(Records from a dataset)

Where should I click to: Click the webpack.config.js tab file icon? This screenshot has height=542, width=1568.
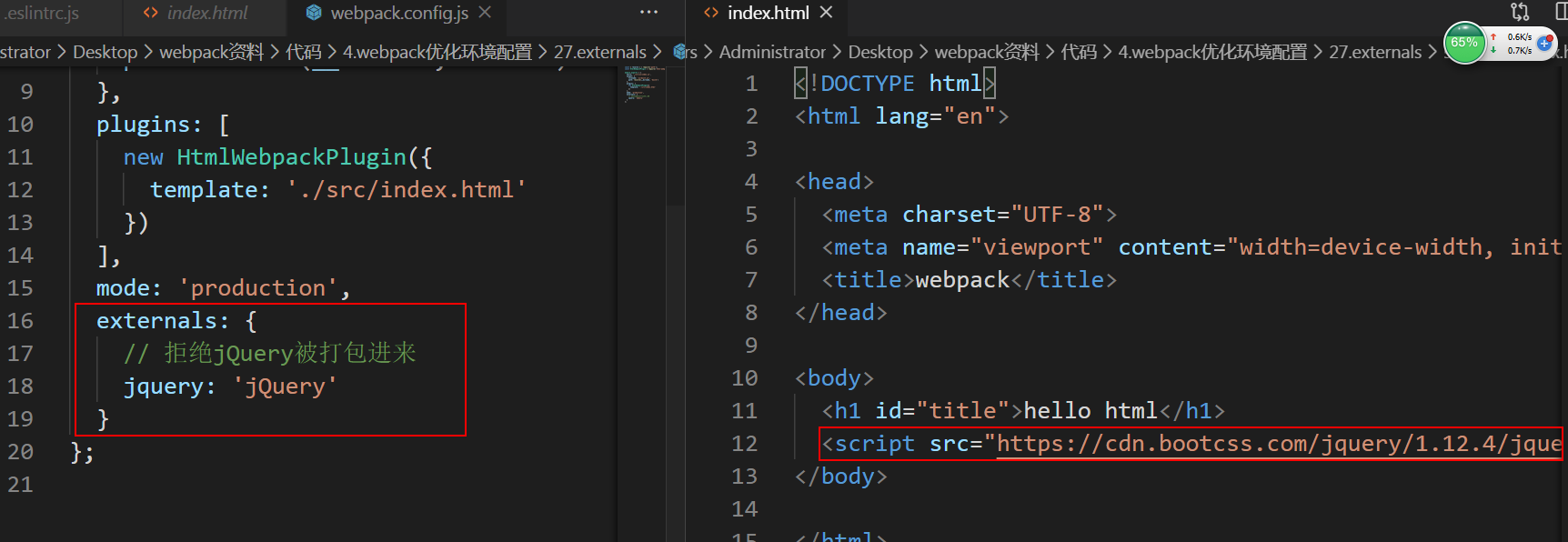click(314, 13)
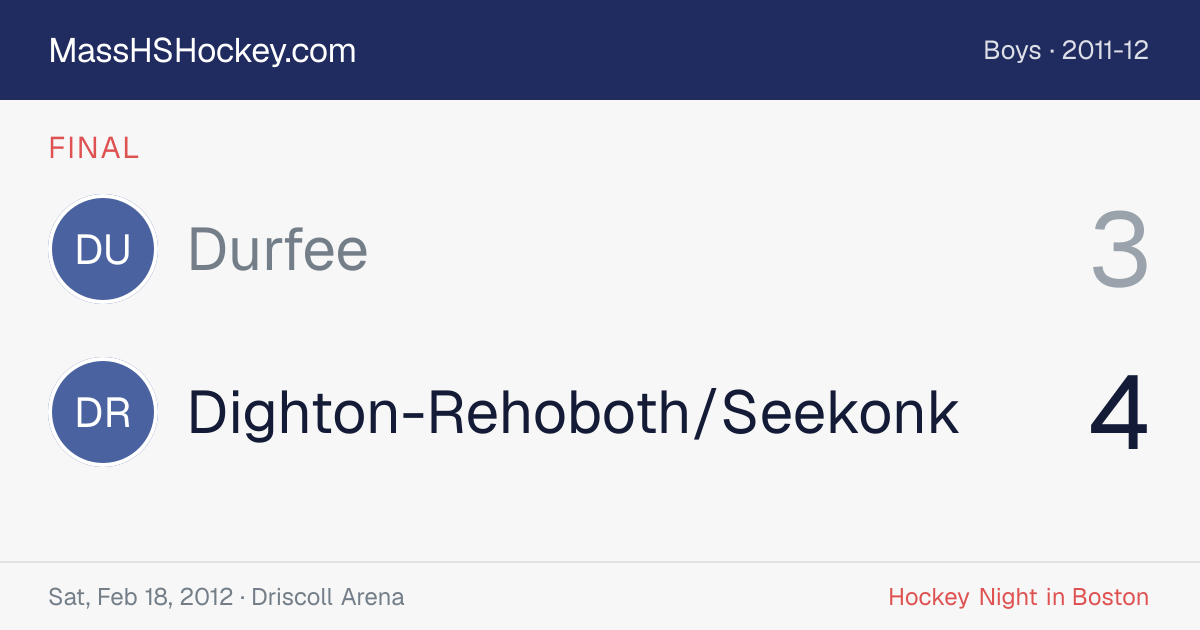Click the winning score of 4
The width and height of the screenshot is (1200, 630).
tap(1119, 413)
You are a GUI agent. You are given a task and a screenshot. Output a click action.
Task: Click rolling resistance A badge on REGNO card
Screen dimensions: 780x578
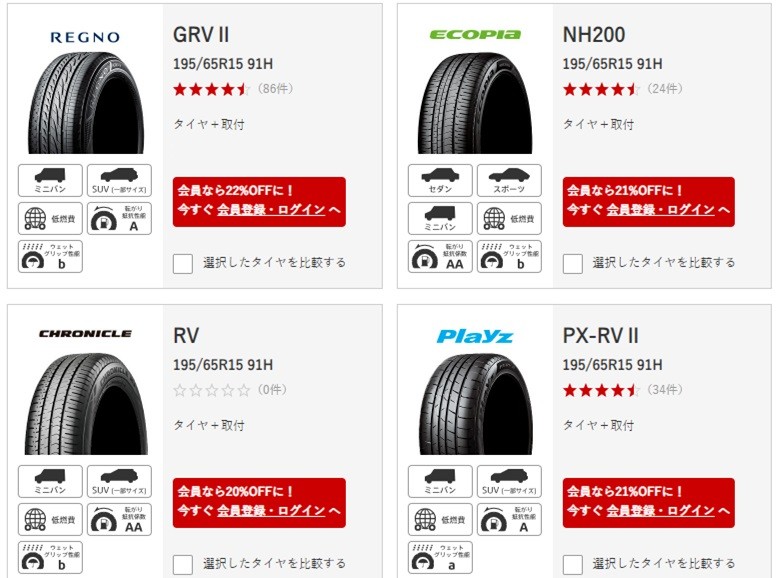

• **Exercise prompt**: Copy out the data exactly and keep the pictures out.

• **Written answer**:
Where should I click to: Click the webpack.config.js tab file icon? This screenshot has height=542, width=1568.
click(314, 13)
Click the winning score of 4
The width and height of the screenshot is (1200, 630).
tap(1119, 413)
You are a GUI agent. You are given a task and a screenshot. Output a click action.
Task: Click rolling resistance A badge on REGNO card
Screen dimensions: 780x578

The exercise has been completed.